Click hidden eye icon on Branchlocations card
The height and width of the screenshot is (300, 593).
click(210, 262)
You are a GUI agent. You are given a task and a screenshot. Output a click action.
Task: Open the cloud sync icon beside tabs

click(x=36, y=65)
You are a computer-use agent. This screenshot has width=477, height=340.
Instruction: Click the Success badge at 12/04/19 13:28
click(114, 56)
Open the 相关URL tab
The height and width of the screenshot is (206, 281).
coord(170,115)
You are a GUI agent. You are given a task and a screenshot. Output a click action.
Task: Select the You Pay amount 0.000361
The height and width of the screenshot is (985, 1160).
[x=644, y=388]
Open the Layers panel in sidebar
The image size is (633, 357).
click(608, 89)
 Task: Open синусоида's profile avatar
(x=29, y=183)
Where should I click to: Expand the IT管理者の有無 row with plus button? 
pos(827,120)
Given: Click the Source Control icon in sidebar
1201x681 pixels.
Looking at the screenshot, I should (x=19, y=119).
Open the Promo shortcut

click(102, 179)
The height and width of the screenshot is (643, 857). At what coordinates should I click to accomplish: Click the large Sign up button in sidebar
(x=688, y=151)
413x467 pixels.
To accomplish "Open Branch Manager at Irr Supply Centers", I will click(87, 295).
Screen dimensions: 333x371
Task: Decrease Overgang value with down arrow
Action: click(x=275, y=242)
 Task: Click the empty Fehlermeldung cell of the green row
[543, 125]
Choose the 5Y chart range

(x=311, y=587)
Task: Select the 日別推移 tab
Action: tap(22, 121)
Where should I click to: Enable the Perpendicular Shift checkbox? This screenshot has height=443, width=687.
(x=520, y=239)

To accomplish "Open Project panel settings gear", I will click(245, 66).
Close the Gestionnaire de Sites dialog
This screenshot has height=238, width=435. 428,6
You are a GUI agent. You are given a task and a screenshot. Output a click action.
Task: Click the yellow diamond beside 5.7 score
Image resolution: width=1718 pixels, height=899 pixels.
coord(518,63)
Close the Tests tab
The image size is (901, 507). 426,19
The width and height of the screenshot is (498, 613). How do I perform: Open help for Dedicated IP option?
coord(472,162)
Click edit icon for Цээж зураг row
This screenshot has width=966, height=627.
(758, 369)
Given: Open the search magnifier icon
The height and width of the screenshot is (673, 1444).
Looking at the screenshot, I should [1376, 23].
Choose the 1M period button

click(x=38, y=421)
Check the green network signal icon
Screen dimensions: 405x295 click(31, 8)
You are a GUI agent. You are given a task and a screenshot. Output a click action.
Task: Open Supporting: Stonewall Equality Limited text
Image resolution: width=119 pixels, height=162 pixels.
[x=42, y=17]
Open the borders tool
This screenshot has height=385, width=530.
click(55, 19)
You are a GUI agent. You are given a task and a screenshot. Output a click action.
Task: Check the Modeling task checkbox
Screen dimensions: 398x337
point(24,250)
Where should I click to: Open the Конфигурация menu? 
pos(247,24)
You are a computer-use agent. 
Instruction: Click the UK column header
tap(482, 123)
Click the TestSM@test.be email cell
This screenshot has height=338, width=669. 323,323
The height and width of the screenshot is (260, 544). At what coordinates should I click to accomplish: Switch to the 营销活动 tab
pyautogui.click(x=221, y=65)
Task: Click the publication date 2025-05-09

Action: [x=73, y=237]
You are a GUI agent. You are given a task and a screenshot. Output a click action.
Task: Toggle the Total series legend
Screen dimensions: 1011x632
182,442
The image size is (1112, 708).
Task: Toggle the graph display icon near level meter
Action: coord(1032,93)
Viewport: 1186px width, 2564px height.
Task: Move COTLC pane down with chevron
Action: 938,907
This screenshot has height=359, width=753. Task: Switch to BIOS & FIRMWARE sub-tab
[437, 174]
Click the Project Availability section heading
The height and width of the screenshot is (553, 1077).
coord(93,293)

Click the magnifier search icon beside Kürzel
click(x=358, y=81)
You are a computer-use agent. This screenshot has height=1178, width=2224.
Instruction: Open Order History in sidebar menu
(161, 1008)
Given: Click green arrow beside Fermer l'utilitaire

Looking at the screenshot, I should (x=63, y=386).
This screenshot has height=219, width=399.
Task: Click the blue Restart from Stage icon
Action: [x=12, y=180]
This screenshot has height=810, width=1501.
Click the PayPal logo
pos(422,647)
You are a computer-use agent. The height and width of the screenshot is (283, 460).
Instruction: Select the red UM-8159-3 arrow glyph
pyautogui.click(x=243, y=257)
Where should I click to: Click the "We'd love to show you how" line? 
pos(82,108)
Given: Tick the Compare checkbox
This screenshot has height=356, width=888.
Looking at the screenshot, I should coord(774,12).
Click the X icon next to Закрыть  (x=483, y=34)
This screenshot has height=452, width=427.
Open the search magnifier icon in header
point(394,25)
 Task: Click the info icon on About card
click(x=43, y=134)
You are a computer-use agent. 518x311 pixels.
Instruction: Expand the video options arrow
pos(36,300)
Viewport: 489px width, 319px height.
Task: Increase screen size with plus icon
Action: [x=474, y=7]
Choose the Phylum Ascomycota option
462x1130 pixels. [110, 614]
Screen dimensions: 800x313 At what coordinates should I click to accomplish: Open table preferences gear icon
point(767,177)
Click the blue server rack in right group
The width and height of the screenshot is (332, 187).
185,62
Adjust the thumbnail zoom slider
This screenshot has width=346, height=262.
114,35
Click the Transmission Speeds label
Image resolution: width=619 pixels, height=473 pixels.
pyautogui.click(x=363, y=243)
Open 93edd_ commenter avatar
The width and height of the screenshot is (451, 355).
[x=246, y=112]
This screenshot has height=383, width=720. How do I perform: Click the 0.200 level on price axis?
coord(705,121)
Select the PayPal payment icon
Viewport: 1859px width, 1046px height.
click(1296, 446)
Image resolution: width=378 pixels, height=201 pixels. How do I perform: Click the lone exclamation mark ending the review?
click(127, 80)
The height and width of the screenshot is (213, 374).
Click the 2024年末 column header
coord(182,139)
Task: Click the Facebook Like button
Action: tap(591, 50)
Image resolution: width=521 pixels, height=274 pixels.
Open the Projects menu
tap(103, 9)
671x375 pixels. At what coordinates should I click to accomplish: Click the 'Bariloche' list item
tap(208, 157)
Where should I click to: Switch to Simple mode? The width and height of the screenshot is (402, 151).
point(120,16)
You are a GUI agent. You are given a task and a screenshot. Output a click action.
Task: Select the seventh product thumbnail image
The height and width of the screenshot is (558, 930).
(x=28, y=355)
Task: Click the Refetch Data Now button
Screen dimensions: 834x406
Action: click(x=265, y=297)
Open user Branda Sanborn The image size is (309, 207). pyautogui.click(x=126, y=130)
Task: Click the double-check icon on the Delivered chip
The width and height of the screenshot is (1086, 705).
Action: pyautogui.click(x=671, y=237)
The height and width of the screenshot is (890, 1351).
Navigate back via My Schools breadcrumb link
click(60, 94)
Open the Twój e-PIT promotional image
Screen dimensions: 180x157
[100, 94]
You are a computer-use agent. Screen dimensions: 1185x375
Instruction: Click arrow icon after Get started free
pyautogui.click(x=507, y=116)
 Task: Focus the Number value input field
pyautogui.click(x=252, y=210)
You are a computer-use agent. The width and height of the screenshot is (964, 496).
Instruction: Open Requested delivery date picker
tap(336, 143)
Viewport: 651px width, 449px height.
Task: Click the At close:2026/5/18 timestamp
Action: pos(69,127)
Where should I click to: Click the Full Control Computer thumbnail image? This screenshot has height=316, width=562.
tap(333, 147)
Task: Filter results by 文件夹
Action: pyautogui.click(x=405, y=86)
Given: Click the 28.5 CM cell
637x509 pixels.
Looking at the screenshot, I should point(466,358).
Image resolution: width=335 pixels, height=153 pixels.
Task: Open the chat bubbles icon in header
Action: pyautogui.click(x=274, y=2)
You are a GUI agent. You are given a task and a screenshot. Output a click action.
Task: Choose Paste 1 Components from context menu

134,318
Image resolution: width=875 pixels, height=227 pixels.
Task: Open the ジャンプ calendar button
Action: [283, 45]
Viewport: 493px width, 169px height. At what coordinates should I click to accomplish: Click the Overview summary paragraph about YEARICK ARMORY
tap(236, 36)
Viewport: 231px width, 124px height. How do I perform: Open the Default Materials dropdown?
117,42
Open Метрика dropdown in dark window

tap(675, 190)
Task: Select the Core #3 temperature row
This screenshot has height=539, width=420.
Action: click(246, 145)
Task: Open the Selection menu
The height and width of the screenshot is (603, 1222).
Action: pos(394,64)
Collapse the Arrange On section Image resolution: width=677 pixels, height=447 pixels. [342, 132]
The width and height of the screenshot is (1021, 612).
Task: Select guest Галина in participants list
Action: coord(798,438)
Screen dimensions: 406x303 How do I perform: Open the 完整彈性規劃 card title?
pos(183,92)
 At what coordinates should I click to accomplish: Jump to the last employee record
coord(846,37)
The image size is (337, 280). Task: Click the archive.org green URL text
+++++
● Exercise objective: Only the number is wanted: how many lines of the material contain the word "panel"?

● Response box: 2